# What you are asked to do:
Every line of the entries below that carries the string "bubble" should be copied.

# Records supplied:
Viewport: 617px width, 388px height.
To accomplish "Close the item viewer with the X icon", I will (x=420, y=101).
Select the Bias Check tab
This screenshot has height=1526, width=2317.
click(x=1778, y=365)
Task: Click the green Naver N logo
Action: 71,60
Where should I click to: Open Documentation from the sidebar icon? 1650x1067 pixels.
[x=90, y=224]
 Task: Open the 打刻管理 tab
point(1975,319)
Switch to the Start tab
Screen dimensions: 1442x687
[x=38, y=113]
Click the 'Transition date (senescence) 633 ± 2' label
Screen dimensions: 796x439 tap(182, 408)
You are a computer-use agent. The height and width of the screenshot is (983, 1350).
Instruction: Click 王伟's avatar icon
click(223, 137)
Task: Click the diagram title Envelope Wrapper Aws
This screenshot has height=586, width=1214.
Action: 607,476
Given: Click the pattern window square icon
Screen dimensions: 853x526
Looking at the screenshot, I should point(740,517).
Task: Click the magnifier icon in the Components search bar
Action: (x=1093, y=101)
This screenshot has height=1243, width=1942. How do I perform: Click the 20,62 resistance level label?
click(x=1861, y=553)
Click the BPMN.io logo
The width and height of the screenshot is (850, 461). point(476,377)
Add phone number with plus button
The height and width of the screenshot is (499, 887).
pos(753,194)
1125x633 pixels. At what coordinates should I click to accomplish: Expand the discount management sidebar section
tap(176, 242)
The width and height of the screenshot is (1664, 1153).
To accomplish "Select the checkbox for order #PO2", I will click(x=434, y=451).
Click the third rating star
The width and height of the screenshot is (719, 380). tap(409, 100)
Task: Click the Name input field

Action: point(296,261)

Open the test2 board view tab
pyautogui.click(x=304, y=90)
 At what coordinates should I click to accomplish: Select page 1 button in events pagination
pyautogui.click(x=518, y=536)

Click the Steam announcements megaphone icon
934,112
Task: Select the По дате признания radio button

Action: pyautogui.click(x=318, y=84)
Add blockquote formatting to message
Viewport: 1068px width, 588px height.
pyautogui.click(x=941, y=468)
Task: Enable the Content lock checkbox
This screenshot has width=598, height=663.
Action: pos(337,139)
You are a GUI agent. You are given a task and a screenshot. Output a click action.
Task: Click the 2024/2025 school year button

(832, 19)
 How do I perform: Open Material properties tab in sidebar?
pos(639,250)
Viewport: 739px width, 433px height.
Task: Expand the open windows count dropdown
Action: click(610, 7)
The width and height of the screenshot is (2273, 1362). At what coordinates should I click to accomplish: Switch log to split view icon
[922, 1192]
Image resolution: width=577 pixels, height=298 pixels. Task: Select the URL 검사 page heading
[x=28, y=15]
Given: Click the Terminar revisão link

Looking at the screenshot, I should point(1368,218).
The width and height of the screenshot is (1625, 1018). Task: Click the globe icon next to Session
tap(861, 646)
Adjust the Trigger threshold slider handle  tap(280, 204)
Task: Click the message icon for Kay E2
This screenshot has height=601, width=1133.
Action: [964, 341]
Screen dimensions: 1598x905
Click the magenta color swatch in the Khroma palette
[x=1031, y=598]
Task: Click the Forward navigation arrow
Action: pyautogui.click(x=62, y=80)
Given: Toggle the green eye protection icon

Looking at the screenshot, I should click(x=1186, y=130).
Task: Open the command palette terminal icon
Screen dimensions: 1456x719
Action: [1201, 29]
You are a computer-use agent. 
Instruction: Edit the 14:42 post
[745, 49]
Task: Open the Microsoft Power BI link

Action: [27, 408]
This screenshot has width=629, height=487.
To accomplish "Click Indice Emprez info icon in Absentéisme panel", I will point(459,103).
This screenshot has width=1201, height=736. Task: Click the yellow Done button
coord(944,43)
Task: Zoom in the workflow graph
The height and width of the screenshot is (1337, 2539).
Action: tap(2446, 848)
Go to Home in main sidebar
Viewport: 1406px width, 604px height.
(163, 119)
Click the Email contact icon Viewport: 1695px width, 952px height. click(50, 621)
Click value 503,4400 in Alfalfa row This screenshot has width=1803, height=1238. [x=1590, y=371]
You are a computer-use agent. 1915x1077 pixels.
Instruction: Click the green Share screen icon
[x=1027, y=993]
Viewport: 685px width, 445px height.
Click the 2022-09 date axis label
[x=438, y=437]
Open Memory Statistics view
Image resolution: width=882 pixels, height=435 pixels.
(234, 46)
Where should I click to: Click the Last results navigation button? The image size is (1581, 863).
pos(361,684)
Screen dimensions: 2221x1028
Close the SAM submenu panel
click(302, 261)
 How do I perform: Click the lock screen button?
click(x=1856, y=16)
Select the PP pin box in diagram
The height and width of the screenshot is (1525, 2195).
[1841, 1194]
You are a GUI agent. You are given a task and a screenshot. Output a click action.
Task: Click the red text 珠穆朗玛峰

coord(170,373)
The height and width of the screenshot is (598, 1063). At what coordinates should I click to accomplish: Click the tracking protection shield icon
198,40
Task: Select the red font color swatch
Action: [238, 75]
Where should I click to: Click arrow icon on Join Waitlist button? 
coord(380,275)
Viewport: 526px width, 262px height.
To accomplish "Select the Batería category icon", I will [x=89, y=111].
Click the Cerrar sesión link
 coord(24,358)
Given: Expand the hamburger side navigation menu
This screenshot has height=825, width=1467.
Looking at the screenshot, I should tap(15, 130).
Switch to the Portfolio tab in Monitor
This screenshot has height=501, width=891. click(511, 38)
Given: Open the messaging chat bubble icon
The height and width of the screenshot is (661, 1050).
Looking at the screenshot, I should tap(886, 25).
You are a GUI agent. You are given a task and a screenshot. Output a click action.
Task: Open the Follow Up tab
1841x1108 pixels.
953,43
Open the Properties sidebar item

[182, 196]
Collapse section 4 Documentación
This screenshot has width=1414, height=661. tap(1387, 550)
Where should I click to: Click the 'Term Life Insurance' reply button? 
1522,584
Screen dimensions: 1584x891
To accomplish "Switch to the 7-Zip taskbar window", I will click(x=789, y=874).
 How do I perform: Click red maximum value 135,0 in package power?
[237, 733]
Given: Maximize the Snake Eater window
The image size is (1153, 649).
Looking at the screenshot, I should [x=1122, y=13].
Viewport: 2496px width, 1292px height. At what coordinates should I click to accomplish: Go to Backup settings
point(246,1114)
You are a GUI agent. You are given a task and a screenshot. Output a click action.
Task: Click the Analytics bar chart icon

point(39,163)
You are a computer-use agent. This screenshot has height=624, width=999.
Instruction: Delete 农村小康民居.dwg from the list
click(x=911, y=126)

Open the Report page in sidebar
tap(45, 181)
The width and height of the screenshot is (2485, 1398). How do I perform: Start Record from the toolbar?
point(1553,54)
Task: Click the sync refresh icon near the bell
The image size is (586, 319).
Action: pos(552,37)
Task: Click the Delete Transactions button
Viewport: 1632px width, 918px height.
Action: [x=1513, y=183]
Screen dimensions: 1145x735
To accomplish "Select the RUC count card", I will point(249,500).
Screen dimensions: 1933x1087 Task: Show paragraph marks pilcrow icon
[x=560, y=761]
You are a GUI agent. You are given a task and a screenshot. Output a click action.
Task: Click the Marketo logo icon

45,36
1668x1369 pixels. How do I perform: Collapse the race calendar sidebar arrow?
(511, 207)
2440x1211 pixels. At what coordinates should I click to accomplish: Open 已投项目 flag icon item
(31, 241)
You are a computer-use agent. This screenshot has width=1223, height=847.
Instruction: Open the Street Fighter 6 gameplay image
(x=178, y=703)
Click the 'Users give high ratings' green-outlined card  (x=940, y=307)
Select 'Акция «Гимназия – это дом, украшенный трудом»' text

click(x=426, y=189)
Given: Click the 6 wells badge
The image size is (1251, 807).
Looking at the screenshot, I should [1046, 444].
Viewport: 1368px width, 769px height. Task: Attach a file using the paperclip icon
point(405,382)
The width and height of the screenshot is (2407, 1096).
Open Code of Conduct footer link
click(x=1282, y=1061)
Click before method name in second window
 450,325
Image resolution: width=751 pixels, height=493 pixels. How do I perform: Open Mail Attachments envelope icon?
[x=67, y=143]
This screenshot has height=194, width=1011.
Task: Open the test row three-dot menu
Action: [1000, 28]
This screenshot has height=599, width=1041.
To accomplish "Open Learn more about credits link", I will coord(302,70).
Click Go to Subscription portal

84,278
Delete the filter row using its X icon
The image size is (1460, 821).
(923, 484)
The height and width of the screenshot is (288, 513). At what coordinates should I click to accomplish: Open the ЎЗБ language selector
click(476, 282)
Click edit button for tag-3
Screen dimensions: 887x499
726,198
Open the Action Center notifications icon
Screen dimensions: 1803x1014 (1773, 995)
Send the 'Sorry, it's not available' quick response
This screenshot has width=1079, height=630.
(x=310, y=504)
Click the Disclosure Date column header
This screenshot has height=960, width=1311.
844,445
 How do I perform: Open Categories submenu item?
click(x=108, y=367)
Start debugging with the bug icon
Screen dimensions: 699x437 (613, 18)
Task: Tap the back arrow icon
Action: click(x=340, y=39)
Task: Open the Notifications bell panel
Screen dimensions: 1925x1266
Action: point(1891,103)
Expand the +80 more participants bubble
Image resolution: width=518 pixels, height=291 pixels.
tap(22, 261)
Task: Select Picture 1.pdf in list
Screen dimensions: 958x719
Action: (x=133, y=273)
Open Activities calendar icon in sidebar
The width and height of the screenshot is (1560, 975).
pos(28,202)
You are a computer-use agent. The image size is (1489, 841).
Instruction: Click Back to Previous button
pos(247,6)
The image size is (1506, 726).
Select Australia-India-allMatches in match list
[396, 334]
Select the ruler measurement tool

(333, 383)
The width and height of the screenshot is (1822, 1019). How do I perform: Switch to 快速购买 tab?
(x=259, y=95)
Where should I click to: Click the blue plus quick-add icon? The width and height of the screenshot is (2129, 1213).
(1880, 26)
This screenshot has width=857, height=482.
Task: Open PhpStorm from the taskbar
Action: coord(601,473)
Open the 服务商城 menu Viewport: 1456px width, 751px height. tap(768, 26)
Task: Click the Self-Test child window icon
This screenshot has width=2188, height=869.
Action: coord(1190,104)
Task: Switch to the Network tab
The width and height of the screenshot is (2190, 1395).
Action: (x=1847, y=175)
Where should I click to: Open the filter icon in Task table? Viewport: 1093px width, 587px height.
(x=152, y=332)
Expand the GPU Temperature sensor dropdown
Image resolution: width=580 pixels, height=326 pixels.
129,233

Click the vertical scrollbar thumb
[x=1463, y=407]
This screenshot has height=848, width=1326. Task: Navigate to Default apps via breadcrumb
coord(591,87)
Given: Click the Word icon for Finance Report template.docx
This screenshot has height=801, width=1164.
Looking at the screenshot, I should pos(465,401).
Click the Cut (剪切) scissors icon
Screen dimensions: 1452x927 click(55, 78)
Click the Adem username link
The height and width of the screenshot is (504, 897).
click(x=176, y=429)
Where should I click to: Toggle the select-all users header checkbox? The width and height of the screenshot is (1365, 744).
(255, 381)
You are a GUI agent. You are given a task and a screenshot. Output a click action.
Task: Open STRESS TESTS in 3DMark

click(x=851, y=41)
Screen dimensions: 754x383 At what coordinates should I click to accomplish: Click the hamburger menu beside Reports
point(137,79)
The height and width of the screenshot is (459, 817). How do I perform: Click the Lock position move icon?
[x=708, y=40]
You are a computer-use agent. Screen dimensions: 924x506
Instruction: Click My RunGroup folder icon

# Answer section:
Given: Open the messaging chat bubble icon
Expand the +80 more participants bubble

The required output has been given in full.